Kaimeh <kkaimeh@gmail.com> writes:
> In postgresql 16 and 17 using array_agg with filter where gives an error,
> while in postgres 15 exact same query works.
> This is minimal sample for reproducing:
> create table test (id int, data jsonb);
> insert into test (id, data) values
> (1, '{"a": null}'),
> (2, '{"a": "2"}'),
> (3, '{"a": "2"}'),
> (4, '{"a": ""}');
> select array_agg(distinct (data->>'a')::int) filter (where data->>'a' is
> not null and data->>'a' != '') from test;
Ugh. EXPLAIN tells the tale:
Aggregate (cost=113.57..113.58 rows=1 width=32)
Output: array_agg(DISTINCT (((data ->> 'a'::text))::integer)) FILTER (WHERE (((data ->> 'a'::text) IS NOT NULL) AND
((data->> 'a'::text) <> ''::text)))
-> Sort (cost=88.17..91.35 rows=1270 width=32)
Output: data, (((data ->> 'a'::text))::integer)
Sort Key: (((test.data ->> 'a'::text))::integer)
-> Seq Scan on public.test (cost=0.00..22.70 rows=1270 width=32)
Output: data, ((data ->> 'a'::text))::integer
We have pushed the array_agg argument down in order to sort by it,
neglecting the fact that there's a filter clause that should prevent
evaluation failures.
Bisecting fingers this commit:
1349d2790bf48a4de072931c722f39337e72055e is the first bad commit
commit 1349d2790bf48a4de072931c722f39337e72055e
Author: David Rowley <drowley@postgresql.org>
Date: Tue Aug 2 23:11:45 2022 +1200
Improve performance of ORDER BY / DISTINCT aggregates
Fortunately, that commit didn't actually rip out the old code path.

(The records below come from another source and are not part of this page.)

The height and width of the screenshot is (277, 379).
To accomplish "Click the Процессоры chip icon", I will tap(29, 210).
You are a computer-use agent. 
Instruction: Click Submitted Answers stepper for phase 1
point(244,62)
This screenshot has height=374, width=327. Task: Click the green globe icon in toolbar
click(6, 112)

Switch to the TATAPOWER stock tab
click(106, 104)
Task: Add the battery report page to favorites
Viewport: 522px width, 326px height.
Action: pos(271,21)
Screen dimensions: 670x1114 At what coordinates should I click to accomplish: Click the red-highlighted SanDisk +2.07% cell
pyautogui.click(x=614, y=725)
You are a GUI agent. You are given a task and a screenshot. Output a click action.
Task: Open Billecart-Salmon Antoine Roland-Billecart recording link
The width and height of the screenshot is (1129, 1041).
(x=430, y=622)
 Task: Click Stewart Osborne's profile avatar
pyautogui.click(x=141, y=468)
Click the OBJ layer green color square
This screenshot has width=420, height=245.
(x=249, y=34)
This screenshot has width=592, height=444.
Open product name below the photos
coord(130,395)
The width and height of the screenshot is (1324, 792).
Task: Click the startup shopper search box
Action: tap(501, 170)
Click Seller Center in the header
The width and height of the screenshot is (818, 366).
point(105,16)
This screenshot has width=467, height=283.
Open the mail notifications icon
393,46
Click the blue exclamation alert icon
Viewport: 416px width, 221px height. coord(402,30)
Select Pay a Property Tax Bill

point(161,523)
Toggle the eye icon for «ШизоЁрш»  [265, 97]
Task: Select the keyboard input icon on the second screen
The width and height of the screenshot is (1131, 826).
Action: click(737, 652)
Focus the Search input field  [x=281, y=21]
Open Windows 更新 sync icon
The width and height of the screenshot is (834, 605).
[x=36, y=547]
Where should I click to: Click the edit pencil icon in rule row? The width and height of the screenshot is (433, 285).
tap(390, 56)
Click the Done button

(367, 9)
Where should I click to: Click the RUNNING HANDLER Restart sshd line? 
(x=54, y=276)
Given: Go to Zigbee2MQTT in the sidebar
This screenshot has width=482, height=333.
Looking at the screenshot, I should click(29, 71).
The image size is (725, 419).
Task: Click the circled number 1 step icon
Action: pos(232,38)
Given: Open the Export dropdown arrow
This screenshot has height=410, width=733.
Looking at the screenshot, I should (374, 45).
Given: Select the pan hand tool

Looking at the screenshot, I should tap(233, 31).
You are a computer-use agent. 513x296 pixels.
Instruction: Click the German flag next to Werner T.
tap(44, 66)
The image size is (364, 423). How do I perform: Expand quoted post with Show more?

The simplest fix I can think of is to disable the presorted-agg
optimization if (1) there's a FILTER clause and (2) the proposed
sort key is anything more complex than a Var. There might be
some wiggle room in (2) -- for instance, RelabelType(Var) should
be safe -- but we don't have a lot of intelligence about which
expression types are guaranteed error-free.
regards, tom lane